-- Task set --
1. Please duplicate the passage of the prototype text from "Because some of" to "will look like.".
2. According to the prototype text, what is probably the most important use of a prototype?

-- Document excerpt --
══════════════════════════════

This information is at least as important for team leaders, project managers, and customers as it is for developers. For example, if the developers build a prototype containing too much user interface code, they will probably give you low estimates of the time and staffing needed to finish the application. You need to be aware of these issues so that you can keep developers on track and so that you know how much to trust their results.
Because some of these issues are subtle, you need to pay close attention to them during prototype development. Make a list of the things you hope to learn from the prototype, and look over this list frequently. Be sure to share the prototype's goals with the other developers and customers. If everyone stays focused on the goals, you can greatly increase your chances of success in relatively little time.
Define Application Functionality
Probably the most important use of a prototype is to define the application's functionality. The goal is to ensure that the customers and the developers have the same view of what the final application will look like.
The project begins with a statement of what the application will do. The preliminary design suggests a possible method for performing the application's key tasks. A prototype solidifies that preliminary design so that everyone can see what the developers have in mind.
The prototype shows what the application will look like and, to some extent, what it will do. At a minimum, the prototype should let the developers perform a carefully scripted walkthrough to explain the program's most important features to the customers. Ideally it also demonstrates those features so that the customer can experiment with them and get a feel for how they will work in the final product.
Nonprogrammers often have trouble understanding what programmers mean when they describe a program. A programmer may say, "This form will display inventory in a grid control," and the users may think they understand what that means, but they often have trouble really understanding how that applies to their work until they see the form in action. A working prototype is the best way to give the customers a really good appreciation of what they are buying.
After they have seen and possibly experimented with the prototype, the customers can give feedback. The developers can adjust the development plan to make the product better fit the customers' needs. This greatly increases the chances that you will produce a product that the customer can actually use. This is one of those rules that is completely obvious but often ignored by developers. It's amazing how often developers build a product that no one wants.
Meeting with users gives developers more motivation because they see that they are building something that will actually be used by someone. They often get caught up in the customer's enthusiasm and want to do the best job possible. Working in isolation may be useful at times, but developers should stay focused on the end result.

══════════════════════════════

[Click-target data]

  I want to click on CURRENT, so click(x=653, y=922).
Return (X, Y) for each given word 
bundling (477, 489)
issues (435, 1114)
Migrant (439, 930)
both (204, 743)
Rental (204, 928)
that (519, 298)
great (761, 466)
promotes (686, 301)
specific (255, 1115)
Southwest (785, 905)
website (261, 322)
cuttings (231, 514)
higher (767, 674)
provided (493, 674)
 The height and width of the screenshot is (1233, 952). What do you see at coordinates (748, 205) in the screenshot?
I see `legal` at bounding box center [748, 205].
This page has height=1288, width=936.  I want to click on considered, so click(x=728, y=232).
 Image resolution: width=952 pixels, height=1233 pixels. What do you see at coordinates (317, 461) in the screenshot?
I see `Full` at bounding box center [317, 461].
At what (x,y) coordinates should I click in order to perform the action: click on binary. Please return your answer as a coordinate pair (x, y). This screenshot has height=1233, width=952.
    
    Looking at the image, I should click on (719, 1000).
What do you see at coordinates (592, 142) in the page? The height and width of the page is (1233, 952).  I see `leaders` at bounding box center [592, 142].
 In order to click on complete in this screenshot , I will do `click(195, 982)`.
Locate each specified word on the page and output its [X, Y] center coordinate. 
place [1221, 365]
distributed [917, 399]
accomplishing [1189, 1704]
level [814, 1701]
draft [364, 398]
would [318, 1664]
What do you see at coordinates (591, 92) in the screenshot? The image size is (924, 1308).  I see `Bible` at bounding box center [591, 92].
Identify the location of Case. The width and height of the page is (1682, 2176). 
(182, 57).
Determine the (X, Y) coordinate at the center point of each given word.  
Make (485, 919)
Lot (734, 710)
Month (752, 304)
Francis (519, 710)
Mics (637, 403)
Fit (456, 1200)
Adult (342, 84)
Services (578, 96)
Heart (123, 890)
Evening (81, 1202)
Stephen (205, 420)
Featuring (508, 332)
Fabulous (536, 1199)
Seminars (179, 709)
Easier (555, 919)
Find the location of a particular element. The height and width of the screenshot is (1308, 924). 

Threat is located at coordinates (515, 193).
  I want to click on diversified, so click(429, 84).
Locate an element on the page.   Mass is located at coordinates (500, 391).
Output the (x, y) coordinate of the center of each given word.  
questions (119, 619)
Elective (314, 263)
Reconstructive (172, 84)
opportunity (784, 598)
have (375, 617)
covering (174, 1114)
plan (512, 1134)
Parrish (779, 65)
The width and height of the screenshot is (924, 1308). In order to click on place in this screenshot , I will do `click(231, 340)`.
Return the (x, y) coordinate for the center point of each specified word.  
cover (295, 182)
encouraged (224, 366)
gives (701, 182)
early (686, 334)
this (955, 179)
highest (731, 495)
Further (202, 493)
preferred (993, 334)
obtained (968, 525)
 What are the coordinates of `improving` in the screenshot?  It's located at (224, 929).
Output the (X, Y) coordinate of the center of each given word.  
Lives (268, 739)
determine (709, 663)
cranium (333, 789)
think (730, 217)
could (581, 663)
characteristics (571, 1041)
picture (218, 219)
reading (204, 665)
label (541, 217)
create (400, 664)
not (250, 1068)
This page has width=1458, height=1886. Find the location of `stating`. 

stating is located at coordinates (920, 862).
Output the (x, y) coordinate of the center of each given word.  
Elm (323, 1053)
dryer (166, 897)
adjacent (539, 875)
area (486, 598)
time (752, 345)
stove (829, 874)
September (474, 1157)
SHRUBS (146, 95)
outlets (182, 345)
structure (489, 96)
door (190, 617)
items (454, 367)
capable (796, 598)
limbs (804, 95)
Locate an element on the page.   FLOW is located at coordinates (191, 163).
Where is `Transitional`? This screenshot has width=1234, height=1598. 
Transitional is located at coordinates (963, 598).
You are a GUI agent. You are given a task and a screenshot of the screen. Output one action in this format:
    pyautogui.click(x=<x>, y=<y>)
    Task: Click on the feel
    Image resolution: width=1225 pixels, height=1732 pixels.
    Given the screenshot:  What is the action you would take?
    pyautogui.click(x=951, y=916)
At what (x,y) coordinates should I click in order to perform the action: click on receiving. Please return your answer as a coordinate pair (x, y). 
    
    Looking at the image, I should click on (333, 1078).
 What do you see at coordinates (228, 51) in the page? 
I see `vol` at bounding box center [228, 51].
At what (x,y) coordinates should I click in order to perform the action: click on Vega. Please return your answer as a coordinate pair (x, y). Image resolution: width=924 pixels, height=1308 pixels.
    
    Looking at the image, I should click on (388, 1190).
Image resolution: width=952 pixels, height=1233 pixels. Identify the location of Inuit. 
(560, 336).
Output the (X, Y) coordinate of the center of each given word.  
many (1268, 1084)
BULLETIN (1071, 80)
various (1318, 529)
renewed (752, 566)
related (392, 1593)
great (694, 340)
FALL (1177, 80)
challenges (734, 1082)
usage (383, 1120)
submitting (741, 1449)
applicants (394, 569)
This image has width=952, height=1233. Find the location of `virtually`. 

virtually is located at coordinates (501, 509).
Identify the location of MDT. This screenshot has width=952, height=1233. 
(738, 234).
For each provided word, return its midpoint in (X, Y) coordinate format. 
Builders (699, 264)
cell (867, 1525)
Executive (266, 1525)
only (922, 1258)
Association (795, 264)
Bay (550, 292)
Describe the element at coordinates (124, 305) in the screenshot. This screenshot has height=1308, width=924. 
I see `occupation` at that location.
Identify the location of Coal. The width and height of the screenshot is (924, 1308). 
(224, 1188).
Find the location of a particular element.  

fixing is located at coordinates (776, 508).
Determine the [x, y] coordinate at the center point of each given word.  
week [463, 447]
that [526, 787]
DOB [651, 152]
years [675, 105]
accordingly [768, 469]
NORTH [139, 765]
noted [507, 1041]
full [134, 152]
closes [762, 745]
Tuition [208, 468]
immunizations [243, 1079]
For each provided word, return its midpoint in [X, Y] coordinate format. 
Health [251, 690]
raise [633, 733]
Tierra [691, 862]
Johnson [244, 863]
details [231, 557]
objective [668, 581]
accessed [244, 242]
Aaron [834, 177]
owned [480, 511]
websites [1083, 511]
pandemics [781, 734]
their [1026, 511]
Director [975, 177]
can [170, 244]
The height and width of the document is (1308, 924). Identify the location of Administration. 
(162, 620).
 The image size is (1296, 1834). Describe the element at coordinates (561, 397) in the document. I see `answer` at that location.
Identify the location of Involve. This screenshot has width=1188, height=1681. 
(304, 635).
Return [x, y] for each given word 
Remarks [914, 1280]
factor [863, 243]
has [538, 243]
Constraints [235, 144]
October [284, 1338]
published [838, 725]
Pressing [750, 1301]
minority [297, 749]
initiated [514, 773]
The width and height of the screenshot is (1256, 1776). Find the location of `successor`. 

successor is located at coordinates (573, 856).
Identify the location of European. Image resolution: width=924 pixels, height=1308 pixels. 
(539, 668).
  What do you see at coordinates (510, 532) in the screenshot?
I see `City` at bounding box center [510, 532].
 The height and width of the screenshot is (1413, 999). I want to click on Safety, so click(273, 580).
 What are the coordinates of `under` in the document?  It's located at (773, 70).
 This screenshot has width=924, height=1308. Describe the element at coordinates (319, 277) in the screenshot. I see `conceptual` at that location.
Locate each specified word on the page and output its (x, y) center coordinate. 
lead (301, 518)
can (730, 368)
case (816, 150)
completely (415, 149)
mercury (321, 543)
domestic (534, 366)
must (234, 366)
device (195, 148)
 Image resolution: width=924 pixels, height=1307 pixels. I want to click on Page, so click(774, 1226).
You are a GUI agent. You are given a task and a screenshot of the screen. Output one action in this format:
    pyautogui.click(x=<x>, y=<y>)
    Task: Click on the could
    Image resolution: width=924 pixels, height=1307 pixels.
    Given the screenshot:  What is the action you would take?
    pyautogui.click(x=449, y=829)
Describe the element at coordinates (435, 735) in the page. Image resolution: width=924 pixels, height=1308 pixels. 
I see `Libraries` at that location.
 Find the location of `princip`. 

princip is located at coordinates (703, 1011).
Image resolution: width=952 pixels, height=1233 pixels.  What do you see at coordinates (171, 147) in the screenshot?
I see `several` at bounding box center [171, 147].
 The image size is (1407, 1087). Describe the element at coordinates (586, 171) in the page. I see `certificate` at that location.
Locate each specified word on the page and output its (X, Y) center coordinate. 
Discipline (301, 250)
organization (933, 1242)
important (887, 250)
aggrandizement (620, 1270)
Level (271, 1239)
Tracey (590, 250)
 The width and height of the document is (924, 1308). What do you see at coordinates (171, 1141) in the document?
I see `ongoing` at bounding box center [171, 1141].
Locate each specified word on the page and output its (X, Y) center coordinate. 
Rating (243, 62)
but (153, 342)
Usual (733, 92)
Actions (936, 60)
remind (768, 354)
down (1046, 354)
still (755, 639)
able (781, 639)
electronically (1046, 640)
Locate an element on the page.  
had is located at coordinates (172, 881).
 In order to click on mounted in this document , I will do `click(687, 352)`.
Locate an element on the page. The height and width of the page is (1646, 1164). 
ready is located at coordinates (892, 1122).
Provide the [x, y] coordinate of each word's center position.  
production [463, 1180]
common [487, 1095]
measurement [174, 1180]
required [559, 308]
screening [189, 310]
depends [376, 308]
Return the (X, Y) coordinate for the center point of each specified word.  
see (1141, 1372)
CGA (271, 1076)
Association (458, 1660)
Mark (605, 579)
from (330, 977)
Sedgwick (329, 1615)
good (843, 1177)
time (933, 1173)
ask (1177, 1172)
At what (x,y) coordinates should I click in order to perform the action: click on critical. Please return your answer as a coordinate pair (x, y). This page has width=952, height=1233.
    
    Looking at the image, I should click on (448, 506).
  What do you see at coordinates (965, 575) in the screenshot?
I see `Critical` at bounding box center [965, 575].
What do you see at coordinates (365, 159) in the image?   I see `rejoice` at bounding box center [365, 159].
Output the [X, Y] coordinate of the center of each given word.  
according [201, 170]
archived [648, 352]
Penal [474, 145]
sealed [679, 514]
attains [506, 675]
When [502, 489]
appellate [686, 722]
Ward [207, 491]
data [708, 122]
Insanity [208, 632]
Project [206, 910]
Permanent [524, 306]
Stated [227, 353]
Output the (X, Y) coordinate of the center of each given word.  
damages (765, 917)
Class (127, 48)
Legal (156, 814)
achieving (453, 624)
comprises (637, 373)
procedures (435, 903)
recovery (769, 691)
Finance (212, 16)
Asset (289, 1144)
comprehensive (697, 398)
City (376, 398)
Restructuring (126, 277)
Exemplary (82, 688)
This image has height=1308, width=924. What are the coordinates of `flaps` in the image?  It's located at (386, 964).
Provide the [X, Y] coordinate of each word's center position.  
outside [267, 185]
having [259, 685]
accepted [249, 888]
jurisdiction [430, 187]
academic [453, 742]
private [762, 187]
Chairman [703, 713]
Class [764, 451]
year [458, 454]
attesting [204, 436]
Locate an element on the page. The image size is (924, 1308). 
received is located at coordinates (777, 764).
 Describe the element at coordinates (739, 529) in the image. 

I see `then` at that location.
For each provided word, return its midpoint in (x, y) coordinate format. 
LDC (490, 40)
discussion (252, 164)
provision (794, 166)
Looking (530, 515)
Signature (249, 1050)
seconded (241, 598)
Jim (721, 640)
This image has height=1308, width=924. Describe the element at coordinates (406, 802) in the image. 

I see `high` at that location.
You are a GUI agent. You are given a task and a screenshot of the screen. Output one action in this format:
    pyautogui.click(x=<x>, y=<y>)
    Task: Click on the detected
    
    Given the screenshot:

══════════════════════════════

-- Written answers --
1.
Because some of these issues are subtle, you need to pay close attention to them during prototype development. Make a list of the things you hope to learn from the prototype, and look over this list frequently. Be sure to share the prototype's goals with the other developers and customers. If everyone stays focused on the goals, you can greatly increase your chances of success in relatively little time.
Define Application Functionality
Probably the most important use of a prototype is to define the application's functionality. The goal is to ensure that the customers and the developers have the same view of what the final application will look like.

2. Defining the application's functionality.